可以在大皿上筛选,使用微量胰酶消化法收集单克隆细胞。筛克隆不难,但是想要筛到好的克隆就不那么容易了。
我们实验室,是用自己做的克隆环(就是自己用那个口服液的小瓶的瓶环,用钳子掰下来,干热160度2h灭菌),用镊子夹着放在克隆上,刚好把克隆套上,之后不要移动克隆环,然后滴加少许胰酶消化,最后加含血清培养液终止即可.其实克隆环就是起着将克隆固定的作用.很好用的。

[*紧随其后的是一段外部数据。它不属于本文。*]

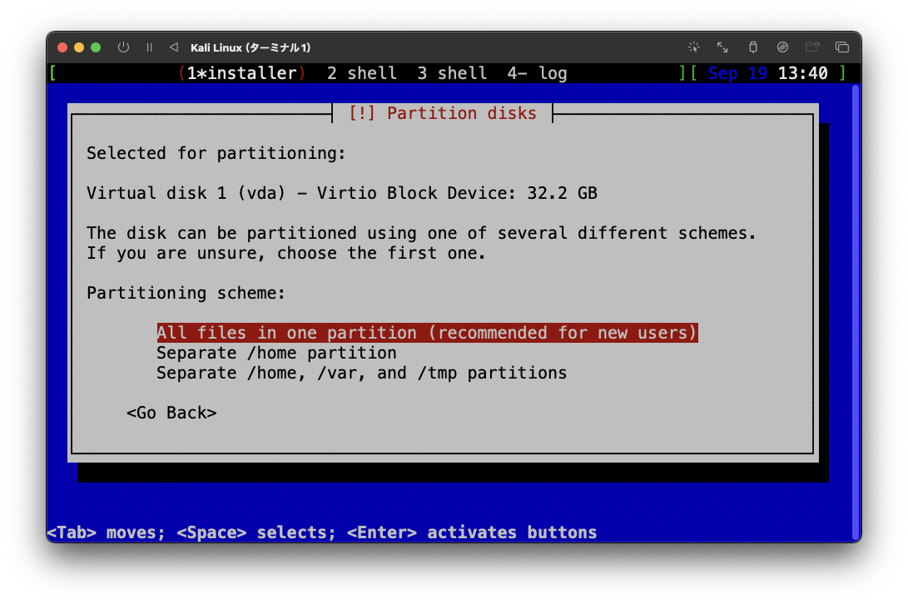
Task: Click the resize display arrows icon
Action: point(722,47)
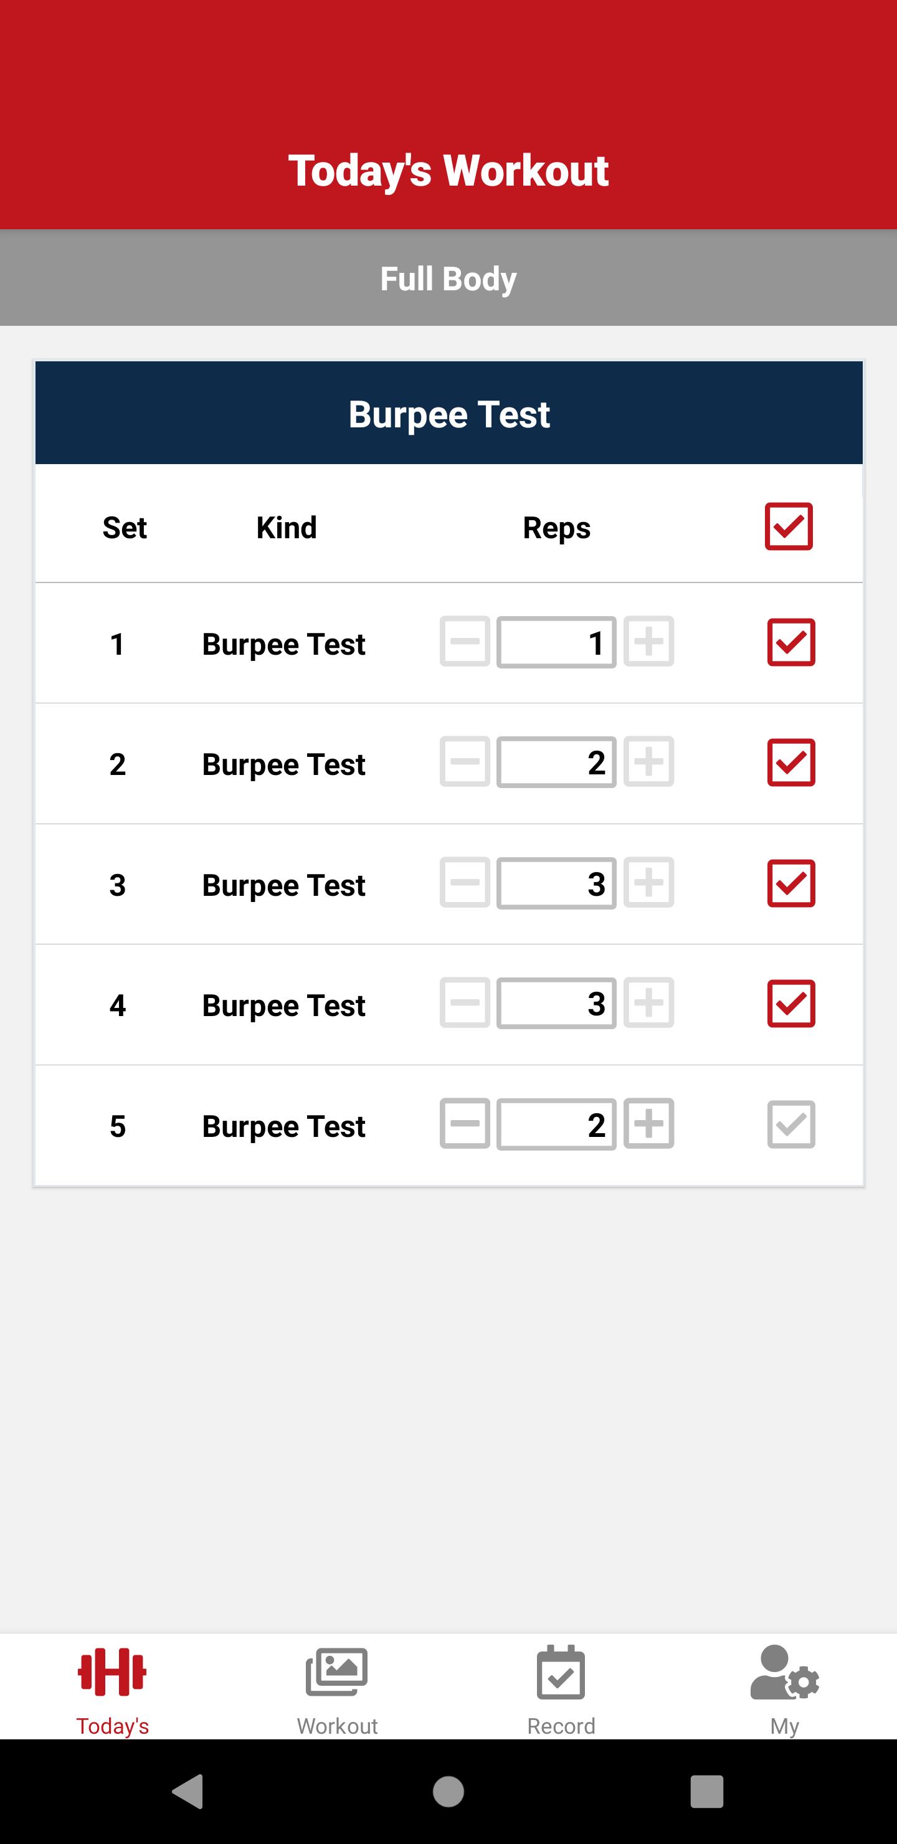Toggle the header select-all checkbox
Screen dimensions: 897x1844
click(788, 527)
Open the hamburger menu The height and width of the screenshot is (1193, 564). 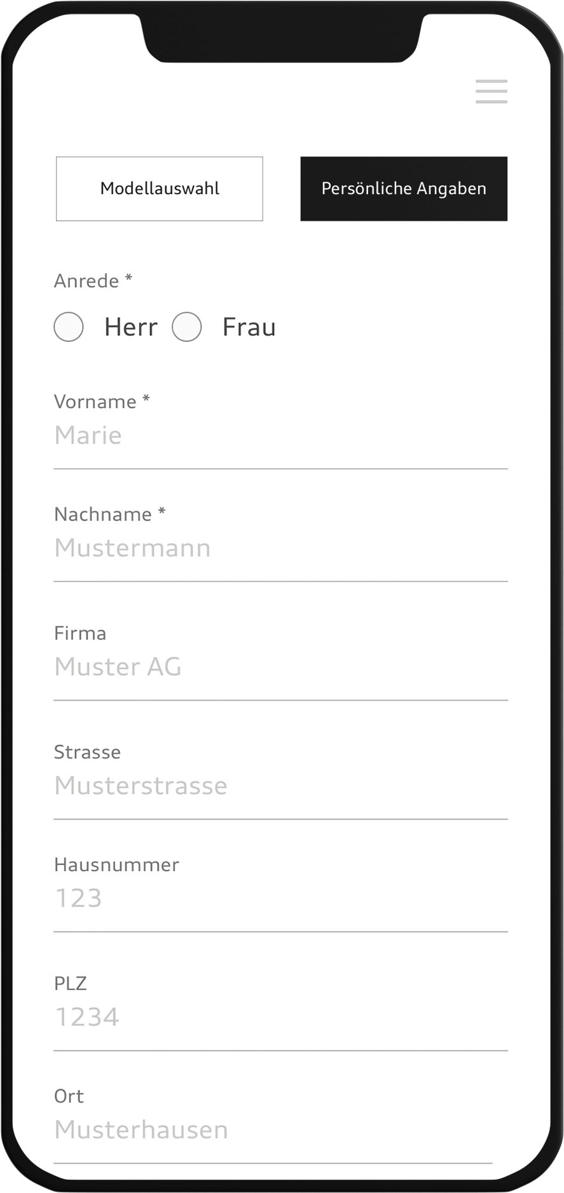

个人建议用96孔板,虽然看细胞、给细胞换液什么的非常麻烦,但是对于筛克隆还是比用大皿容易些,细胞没那么容易老化死掉,特别是对于转染效率低的实验相对有效些。用枪头自作克隆环我也尝试过,但是环固定不了,加液的时候容易移动。另外一个问题是加的胰酶基本都集中在环和皿底接触的位置,中间的细胞消化不到,如果要使中间的细胞消化下来,胰酶用量就必须比较大。 个人实验过程中的一些心得体会,体细胞转基因的稳定筛选确实是很头疼的问题,不知大家有什么更好的方法没有?